As Dale pointed out, even if mjpeg is used by the camera, the pipeline itself can't handle MJPEG, it's always converted to YUV early in the capture pipeline.
There are a lot of places which would break otherwise. Another one is
VideoCaptureImpl. But to find them all some PoC will be needed.
I also think MJPEG media::VideoFrames wouldn't be renderable, you wouldn't be able to pass them to webrtc, media recorder, etc. There are half a dozen consumers which you will also have to fix.
Also, the pixel format isn't exposed anywhere to the JS/HTML, there's just no API to control it. So there will be a very huge hassle to add it to GetUserMedia constraints, where the resolution is already exposed. It will involve bureaucracy: standardization talks. After that, the capturers already can expose pixel format, they only expose just one usually (NV12 or I420 based on gpu memory buffers being allowed or not).
Then you'll have to change each individual capturer in media/capture/video, add a new capability, which is the same resolution but MJPEG.
Windows capturer for example forces to expose everything as NV12/I420
here.
Overall, this is quite a huge project.
If you are OK with the frames being decoded to NV12 in chrome and exposed like that to JS, but using Mjpeg on the camera, it's doable.

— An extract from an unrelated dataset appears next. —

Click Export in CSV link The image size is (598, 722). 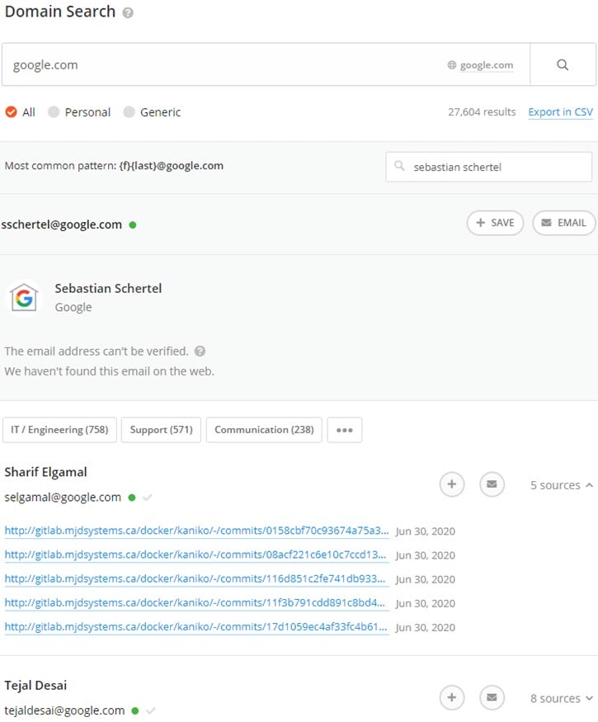(560, 112)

Again, you'll have to update each platform-specific capturer individually. Usually a capturer gets a list of possible formats from the camera, then chooses the "best" one. On windows it's done
here.
However, we generally prefer to avoid mjpeg, because decoding it is expensive. If the camera can provide an uncompressed format for the resolution we prefer it.
Also, note, on Windows and MacOS the system usually exposes "fake" nv12, which is actually mjpeg, decoded by the system. We try to avoid this one too.
We will oppose changing this default in chrome for performance reasons. If some specific camera doesn't work nicely unless mjpeg is selected, it would be fine to make a fix for that camera specifically, but not changing the default preference.